Рассказывает Филипп, а головы не поднимает. Стыдится, что ли? Ещё бы не стыдиться – «мы друг против друга дерёмся». Когда это видано было, чтобы казаки друг друга убивали? А твои сыны чем лучше? Такие же убивцы. Ох, дожились до весёлых времён, прости господи. И сказать нечего. Филипп тоже молчит.
– Когда это было?
– Недавно. В последних числах октября.
Что толку от этих чисел? На войне каждый день убивают. За прошедшие три недели что угодно могло случиться. А ты верь, старая. Тебе иначе нельзя.
– Забогатели, гляжу, Шеховцовы. Фаэтоном каким справным обзавелись.
– Не наш он, тётя Настя. У соседки Дроновой одолжили. Ходок я плохой после ранения.
– Это у которой мужа красные убили?
Ох, и сморозила, дура окаянная! Пашка ведь там отличился.
Филипп медленно поднялся.

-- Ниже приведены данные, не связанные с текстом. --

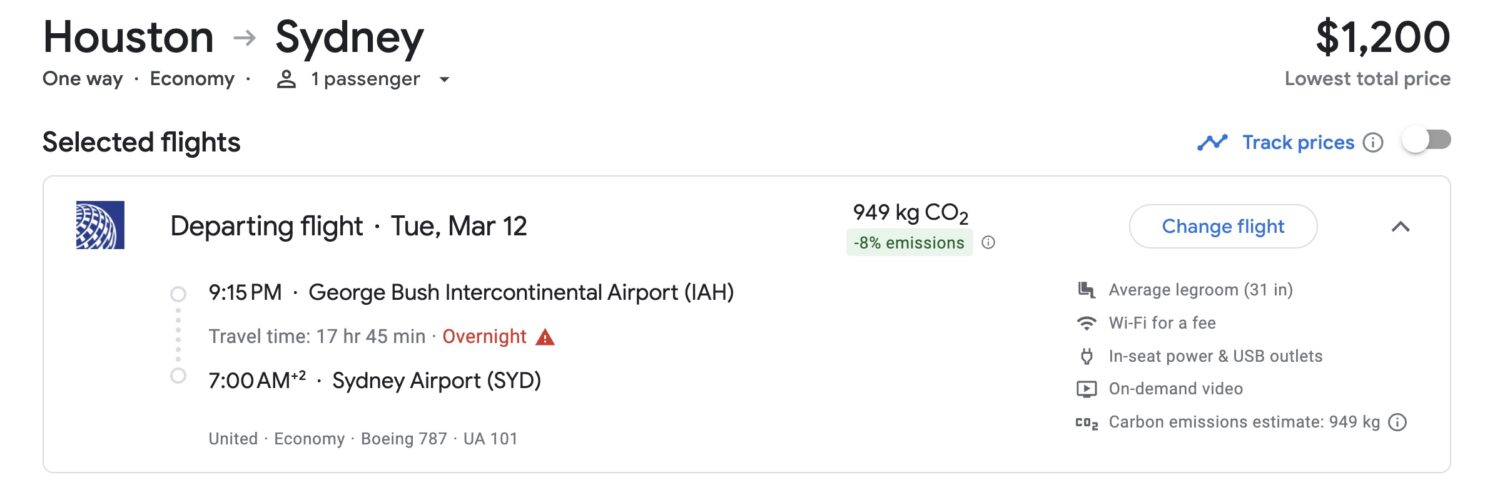This screenshot has height=502, width=1500.
Task: Click the -8% emissions green badge
Action: [x=909, y=242]
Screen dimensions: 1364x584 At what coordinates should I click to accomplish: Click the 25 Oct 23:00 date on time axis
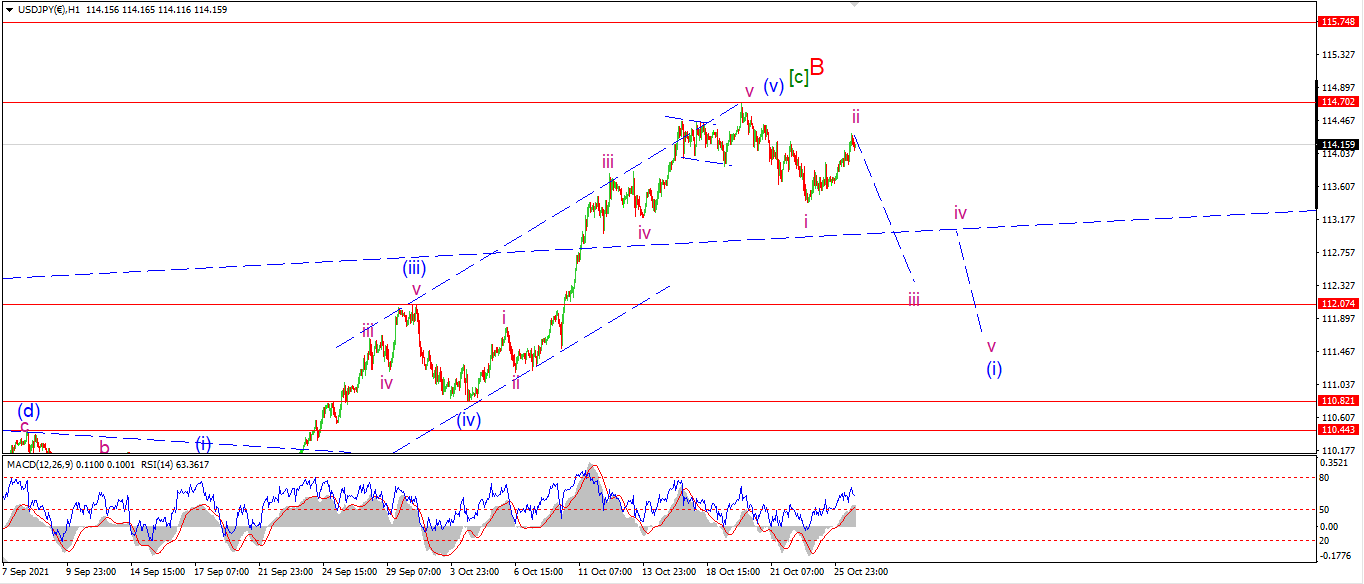point(861,572)
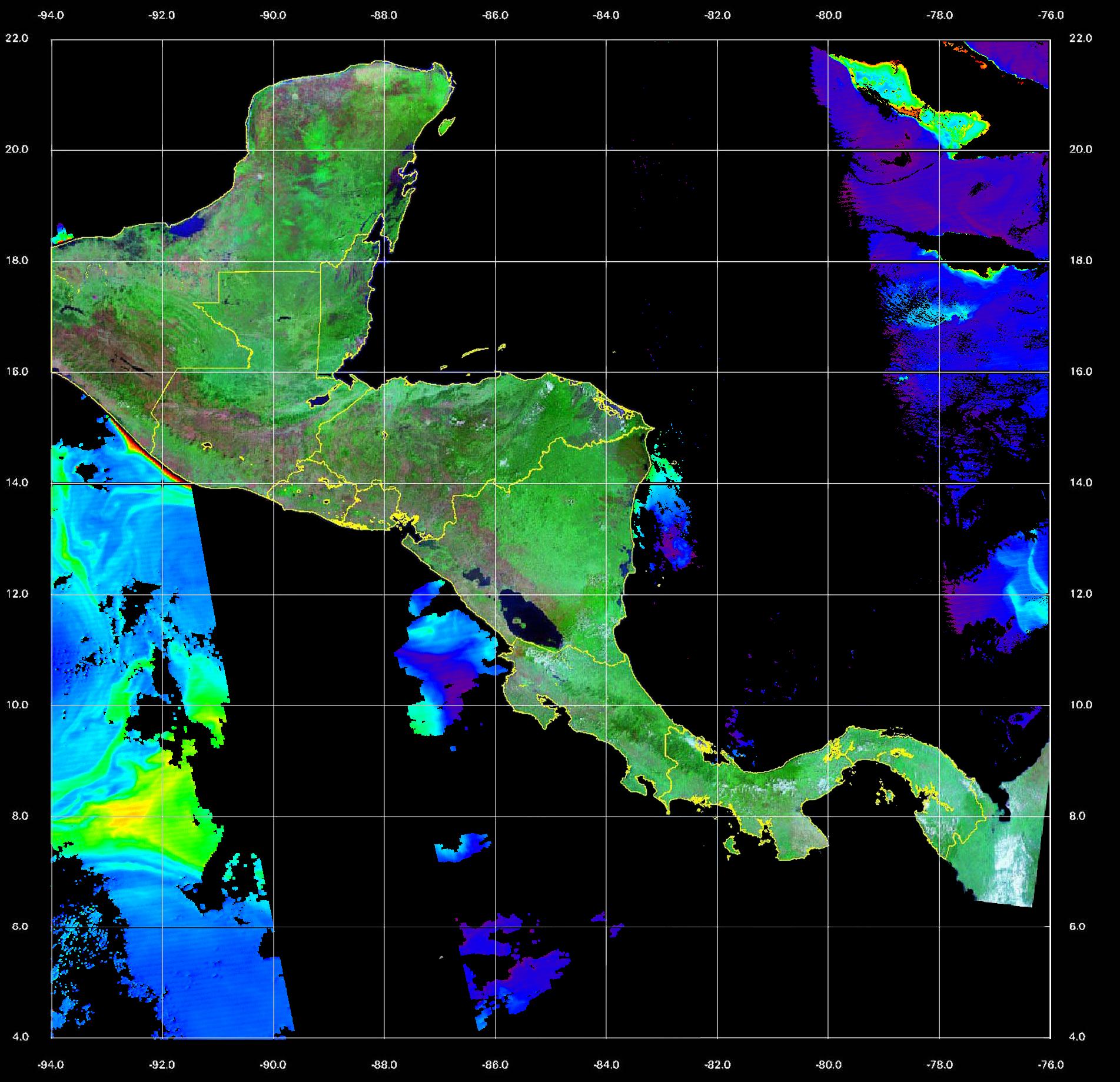This screenshot has width=1120, height=1082.
Task: Click the -84.0 longitude label at bottom
Action: (x=606, y=1064)
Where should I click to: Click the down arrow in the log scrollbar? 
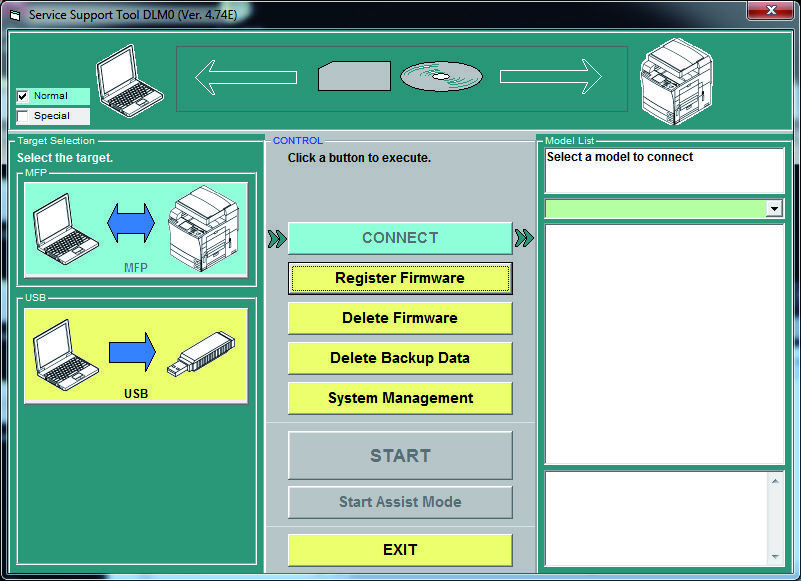coord(775,557)
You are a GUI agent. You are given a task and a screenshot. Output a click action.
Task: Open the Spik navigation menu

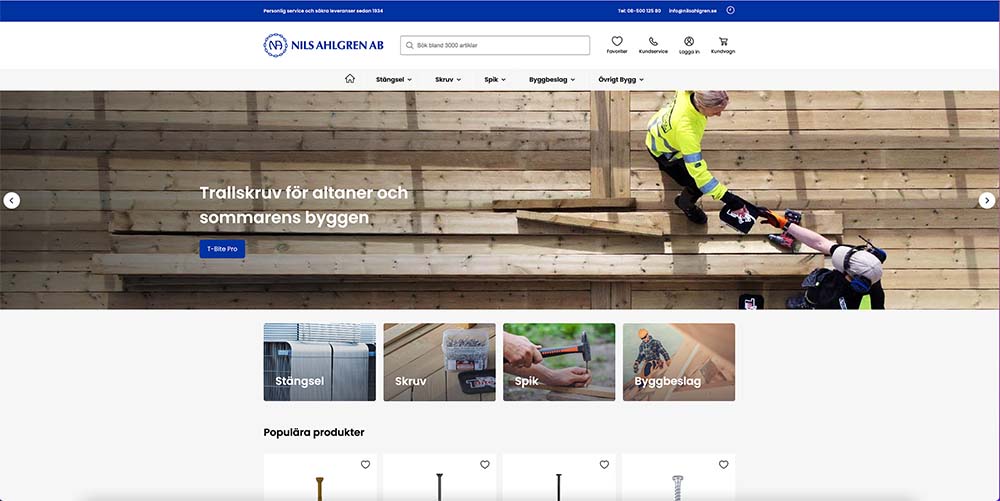(495, 79)
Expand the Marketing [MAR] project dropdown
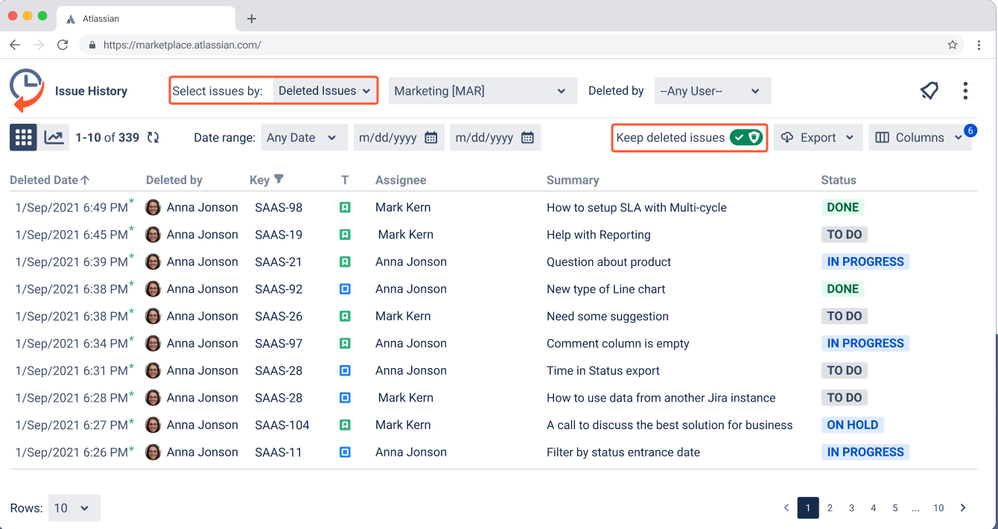 coord(479,91)
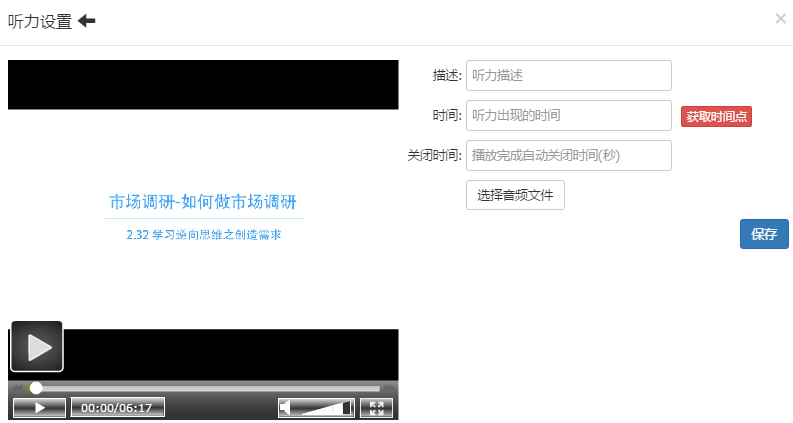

Крепится казачок, а гнёт его рана в три погибели.
– Я пойду. Ещё раз спасибо, тётя Настя. Если что понадобится – не стесняйтесь, обращайтесь. Мы же понимаем – у вас мужских рук в доме нету. А мы – ваши вечные должники.
Эх, Филя, Филюшка! Лучше б вы все сидели по домам, самогонку пили да песни играли, чем меряться – у кого шашка острее. Не будет добра от вашего спора. Полегчало на душе от Филиных новостей? Какое в них облегчение? Это как болячку огнём прижечь. На минутку боль притихнет, и опять заноет. Нету матери спасения.
Ладно, некогда душу травить. На дворе уже холода, дров в сарае кот наплакал, надо хоть бодылку с поля свезти, кукуруза не рушена, картошка в погребку не спущена, огород не копан – забот полон рот, шевелись, старая.